All I track is EROEI / LCOE of alt energy in the US. Is Russia able to undercut solar/wind economics in eastern europe?
The economics for migrating from Russian sources is already there. You're already losing money with coal plants, and natural gas will soon be more expensive to keep running than replace. Storage/level generation is a secondary concern, but as stated the extant nuke plants coudl do that.
It isn't able to undercut it, no, but it's able to supply the energy now, while transitioning to wind and solar is going to take about 8 years, maybe longer in places like Estonia.
100% will probably never arrive, but >50% renewable is about six years away. Denmark's almost there now, but their transport system is still almost all fossil fuel.
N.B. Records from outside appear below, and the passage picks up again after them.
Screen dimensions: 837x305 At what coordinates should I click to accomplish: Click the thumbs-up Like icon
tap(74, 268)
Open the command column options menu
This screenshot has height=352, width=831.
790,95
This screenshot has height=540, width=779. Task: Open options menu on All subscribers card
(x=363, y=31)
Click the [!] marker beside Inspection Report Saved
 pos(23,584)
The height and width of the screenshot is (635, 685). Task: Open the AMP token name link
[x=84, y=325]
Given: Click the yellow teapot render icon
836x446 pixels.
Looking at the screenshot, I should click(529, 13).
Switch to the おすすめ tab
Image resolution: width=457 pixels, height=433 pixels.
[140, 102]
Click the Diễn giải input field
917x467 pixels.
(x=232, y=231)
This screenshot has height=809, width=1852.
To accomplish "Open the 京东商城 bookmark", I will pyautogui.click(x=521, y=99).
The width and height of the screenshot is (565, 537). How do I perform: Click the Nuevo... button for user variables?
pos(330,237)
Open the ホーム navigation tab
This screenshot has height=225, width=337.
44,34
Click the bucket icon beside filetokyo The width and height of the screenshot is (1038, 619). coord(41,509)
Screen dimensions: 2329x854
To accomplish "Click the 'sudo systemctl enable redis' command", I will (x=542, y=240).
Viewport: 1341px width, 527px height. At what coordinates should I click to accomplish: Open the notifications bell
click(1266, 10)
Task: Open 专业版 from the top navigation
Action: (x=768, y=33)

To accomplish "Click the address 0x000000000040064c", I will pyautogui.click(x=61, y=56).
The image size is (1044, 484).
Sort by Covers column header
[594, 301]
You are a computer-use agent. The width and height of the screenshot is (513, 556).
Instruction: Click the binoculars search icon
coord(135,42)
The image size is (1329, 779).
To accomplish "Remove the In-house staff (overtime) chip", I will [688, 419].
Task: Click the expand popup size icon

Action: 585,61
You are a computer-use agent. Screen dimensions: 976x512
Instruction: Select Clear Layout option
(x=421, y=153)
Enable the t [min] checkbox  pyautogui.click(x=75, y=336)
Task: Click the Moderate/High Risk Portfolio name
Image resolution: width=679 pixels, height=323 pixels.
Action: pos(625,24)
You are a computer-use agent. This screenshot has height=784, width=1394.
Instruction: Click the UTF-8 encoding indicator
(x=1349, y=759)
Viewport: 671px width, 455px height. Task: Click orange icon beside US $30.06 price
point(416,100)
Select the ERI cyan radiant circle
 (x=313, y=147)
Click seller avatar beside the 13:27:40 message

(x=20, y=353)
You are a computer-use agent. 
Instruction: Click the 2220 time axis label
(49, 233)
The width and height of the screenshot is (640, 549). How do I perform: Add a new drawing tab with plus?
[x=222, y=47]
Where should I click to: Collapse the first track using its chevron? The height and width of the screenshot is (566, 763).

For long-haul land shipping, the simple solutions are electric trains or Fischer–Tropsch-powered diesel trucks. Maybe methanol-powered trucks or CNG-powered trucks can beat those (not LNG obviously!) but it's going to be an uphill battle.
For short-distance delivery, battery-powered electric trucks probably work fine—battery-powered forklifts have been common inside factories since well into the previous millennium, EVs' regenerative braking dramatically improves energy efficiency in city driving, the high peak power density and rapid slew rate that was such a selling point for the Tesla Roadster is another big plus over diesel, and if necessary fleet organizations can swap batteries daily in ways that would be unacceptably risky for Teamster OOs who could get stuck with a dud battery.
For fast shipping, Fischer–Tropsch Jet A-1.
Sea shipping is a somewhat tougher problem; obviously it's feasible to do with 99% renewable energy, as it was for all of human history until 250 years ago, but today's depreciation rates, geographical specialization and long multinational supply chains, and JIT practices strongly incentivize the much higher power densities of modern shipping. And the cost premium for Fischer–Tropsch diesel over modern bunker fuel is much larger than what truckers and diesel locomotives face.
Fortunately, though very dirty, sea shipping is a tiny fraction of the overall energy mix.
Fischer-Tropsch with which kind of carbon/hydrogen sources? Hydrogen from electrolysis?
Fischer-Tropsch diesel would allow continued use of existing trucks until their EOL.
> ... Maybe methanol-powered trucks or CNG-powered trucks ...
My guess is that it'll be the liquid (or liquefied; not hydrogen though) fuel that is most universally applicable (different regions of the world with different temperatures, different uses in industries) that will prevail.
Might even be Ammonia because it doesn't require a carbon source to be synthesized.
> For short-distance delivery, battery-powered electric trucks probably work fine ...
I kind of see the point that for short distances BEV have a strong position. But on the other hand my reasoning for that to be somewhat temporary would be: in the long rong, there needs to be some liquid fuel that gets used for long distance. As soon as this liquid fuel becomes cheap enough to be competitive, it will have a huge advantage over BEV that might then chew off even the short distance applications of BEV.
If some liquid fuel were to become cheap enough then it'd be dramatically more flexible to refuel than BEV. Just fill up the tank, it's quick and simple tech. No need to structure your day that's busy (managing work and private life) around charging a vehicle. Also compared to maintaining the charching infrastructure and balancing the load of an electric grid, it's soo much less complex because liquid fuels come with robust load buffering built in.
This has been clear for quite some time now, but Germany chose to move in the opposite direction by shutting down its nuclear plants. As long as Russian energy remains cheap, I expect that that Central Europeans will continue to vote with their wallets after the current crisis blows over.